During these last ten months, probably the most distressing thing I’ve grappled with though is the knowledge that he will continue to act the same, if not worse, to more women. I know of at least one woman whom he had been violent with- but that is her story to tell. Sadly, I can see how his need for power and control combined with his aggressiveness could lead to this. He will treat the next girl as badly as he treated me- as badly as he treated you. For this I can only hope karma catches up with him.
Fortunately, my story does have a happy ending. In July he left the country after three years of living in Siem Reap. For the first time in six months I didn’t have to worry about running into him when I left the house. The relief I felt was palpable. I felt like I was finally free again.
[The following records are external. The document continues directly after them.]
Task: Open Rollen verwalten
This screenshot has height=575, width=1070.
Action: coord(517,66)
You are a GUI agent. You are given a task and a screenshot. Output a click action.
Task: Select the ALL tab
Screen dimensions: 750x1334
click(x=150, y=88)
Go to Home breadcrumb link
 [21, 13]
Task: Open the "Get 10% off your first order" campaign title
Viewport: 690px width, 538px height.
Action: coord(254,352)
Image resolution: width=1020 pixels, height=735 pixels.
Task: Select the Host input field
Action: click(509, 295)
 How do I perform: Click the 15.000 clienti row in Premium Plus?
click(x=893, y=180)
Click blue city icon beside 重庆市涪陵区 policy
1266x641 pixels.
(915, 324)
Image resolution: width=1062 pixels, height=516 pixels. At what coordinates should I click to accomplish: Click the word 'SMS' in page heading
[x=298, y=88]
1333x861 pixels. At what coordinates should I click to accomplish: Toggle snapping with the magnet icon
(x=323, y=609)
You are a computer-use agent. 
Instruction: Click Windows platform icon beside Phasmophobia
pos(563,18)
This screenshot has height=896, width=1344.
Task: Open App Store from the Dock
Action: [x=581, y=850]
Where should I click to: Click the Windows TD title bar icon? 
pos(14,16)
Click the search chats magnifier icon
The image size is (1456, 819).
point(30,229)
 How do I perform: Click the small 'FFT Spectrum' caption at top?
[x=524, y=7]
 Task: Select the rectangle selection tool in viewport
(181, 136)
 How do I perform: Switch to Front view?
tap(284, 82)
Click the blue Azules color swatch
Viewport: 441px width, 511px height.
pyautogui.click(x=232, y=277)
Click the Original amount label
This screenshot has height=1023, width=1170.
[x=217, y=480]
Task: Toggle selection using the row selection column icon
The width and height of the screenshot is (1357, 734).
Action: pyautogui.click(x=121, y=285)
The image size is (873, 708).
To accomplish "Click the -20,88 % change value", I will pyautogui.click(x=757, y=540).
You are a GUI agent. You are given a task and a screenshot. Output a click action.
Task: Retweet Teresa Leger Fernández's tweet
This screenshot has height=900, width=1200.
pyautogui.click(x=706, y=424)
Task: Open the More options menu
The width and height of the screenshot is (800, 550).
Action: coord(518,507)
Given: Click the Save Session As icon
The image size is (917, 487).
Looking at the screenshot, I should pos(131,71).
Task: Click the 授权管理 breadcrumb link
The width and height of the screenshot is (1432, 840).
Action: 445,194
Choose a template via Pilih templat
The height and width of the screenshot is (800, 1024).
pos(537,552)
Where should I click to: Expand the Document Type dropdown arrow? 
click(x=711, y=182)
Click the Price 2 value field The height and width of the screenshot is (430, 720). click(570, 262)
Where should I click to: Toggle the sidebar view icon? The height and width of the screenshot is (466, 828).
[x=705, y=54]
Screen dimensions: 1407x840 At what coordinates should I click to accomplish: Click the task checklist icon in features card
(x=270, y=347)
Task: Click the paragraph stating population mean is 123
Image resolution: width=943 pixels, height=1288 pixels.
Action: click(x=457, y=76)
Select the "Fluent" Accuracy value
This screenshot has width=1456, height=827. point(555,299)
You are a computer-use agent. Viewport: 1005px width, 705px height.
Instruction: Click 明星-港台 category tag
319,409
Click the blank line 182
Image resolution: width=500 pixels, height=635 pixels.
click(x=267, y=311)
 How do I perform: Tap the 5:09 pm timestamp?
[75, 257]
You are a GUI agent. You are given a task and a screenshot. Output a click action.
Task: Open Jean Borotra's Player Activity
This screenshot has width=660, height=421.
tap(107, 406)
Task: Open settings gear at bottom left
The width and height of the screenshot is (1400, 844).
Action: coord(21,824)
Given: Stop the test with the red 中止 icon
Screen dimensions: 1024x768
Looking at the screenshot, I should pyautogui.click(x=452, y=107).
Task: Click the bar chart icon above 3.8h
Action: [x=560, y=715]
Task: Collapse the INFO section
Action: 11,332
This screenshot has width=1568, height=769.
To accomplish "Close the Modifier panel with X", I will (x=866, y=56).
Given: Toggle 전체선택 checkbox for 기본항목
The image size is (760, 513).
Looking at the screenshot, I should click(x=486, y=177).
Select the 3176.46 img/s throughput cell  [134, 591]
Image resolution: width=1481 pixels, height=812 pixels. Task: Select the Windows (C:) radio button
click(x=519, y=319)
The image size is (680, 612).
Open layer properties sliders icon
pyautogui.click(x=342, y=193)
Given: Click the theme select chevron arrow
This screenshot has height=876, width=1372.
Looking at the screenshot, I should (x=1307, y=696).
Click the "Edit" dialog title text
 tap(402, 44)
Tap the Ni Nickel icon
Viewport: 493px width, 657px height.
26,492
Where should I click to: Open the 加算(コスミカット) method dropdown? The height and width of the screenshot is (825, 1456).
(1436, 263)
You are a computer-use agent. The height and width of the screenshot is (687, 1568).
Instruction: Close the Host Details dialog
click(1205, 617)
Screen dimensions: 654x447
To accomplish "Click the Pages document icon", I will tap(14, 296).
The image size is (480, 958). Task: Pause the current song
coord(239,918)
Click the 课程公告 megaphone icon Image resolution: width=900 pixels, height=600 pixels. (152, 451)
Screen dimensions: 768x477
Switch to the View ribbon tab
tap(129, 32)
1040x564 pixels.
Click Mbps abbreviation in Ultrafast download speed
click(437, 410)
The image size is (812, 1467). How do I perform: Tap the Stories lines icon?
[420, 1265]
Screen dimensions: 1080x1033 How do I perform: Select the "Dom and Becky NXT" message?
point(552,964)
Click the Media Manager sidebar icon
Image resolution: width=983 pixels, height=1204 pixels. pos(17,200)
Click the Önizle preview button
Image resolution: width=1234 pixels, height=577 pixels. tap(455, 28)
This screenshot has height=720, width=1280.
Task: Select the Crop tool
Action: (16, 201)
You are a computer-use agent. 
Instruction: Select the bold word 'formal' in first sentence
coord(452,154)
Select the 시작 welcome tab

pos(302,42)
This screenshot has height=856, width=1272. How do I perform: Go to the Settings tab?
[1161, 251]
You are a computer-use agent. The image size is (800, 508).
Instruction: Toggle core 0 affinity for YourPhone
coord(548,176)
All the more apt, is that it’s been a year this weekend since I first met him. The painful memories have begun to fade. My confidence and mental strength have returned. I can now look back at this experience and am grateful for lessons learned. Writing this has been the hardest piece I’ve ever written, but I’m thankful to have gained the courage to share it here. Most importantly, I finally feel ready to date again. After almost one year, I’m keen to continue my journey of looking for Mr. Right.
Of course it probably also goes without saying, I can smile again knowing I got 99 problems but a dick ain’t one!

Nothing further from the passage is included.